The Barriers to Investing in Private Equity Are Too High

This article was originally published on ETFTrends.com.

By Frank Holmes, CEO for U.S. Global Investors

The rich are getting richer and the poor are getting poorer, and for that we can largely blame policies of envy that increasingly restrict investors’ access to wealth-building instruments.

Case in point: I was recently invited to participate in a private placement, and the required paperwork was, to put it mildly, discouraging. I don’t just mean that it would have taken an inordinate amount of time to complete. I mean that no ordinary retail investor could easily fill out the paperwork without the assistance of an attorney or accountant—or both. The entire process is so convoluted and complicated that it’s easier to take out a mortgage than it is to invest in private equity (PE) and venture capital (VC).
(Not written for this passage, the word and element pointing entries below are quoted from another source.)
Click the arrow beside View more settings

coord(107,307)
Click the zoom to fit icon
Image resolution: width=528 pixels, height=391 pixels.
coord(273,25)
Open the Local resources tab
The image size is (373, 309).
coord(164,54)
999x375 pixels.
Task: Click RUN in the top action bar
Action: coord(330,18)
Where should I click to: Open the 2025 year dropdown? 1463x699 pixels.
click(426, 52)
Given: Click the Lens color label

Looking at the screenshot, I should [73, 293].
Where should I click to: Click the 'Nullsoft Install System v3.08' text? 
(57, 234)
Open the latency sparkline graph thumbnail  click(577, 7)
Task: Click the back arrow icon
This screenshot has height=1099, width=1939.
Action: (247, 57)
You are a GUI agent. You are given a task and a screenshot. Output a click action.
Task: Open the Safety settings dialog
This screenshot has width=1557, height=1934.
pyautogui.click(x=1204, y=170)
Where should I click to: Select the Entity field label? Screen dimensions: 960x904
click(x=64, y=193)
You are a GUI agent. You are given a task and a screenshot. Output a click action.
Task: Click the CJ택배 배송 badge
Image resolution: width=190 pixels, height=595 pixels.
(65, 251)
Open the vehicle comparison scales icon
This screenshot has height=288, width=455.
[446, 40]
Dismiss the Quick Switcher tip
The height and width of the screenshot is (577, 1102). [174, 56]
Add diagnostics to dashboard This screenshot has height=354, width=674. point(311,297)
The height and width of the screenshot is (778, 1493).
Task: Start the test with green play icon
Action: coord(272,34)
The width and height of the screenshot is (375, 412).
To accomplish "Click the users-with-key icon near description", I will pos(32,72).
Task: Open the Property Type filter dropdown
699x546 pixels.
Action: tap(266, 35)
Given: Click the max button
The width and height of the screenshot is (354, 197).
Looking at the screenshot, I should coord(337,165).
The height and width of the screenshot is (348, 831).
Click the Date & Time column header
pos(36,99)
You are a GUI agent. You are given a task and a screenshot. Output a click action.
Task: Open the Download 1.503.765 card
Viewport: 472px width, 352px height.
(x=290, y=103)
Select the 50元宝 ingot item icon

Which is a shame. Multiple studies have shown that alternatives such as PE and VC can far outperform publicly traded stocks. One study in particular showed that a hypothetical $10,000 investment in a fund that tracks the S&P 500 would have grown to $76,123 over the 30 years through 2017. Not bad—until you learn that the same $10,000, invested in private equity, would have grown to an average $211,071, or 2.5 times greater than the S&P 500 returns.

Granted, PE/VC have their own unique set of risks, and shares are extremely illiquid. But the way regulators have it set up, only the uber-wealthy—those who can afford a team of lawyers and accountants—are able to participate. The barriers are simply too high for 99 percent of investors, and so they’re locked out.

More and More Companies Choosing to Stay Private

This all comes at a time when companies are tapping private financing more and more in an effort to skirt going public. There are a multitude of reasons why companies are choosing to stay private, some of which I discussed last summer. One of the reasons is that publicly traded firms are facing tougher and costlier regulations. Growth in accounting and auditing fees for public companies nearly doubled between 2016 and 2017, while similar fees for private companies shrank somewhat.

And it’s not as if staying private is hurting companies. According to the Committee on Capital Markets Regulation (CCMR), U.S. companies have raised more than twice as much equity through private offerings than they did through initial public offerings (IPOs). In 2016 alone, companies raised as much as $110 billion through private offerings, 340 percent more than companies raised in IPOs.

Compounding this is the fact that the percentage of Americans with money invested in the public stock market is trailing earlier years. In an April survey, only 55 percent of Americans said they owned stocks, either directly or indirectly. That’s down considerably from the series high of 65 percent set in April 2007, soon before the financial crisis.